"""
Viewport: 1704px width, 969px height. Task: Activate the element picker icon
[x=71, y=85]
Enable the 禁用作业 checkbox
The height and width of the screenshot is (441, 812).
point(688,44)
"""
- Exercise details
Please be sure to repeat every entry exactly.

- Solution to the exercise
Viewport: 1704px width, 969px height. Task: Activate the element picker icon
[x=71, y=85]
Enable the 禁用作业 checkbox
The height and width of the screenshot is (441, 812).
point(688,44)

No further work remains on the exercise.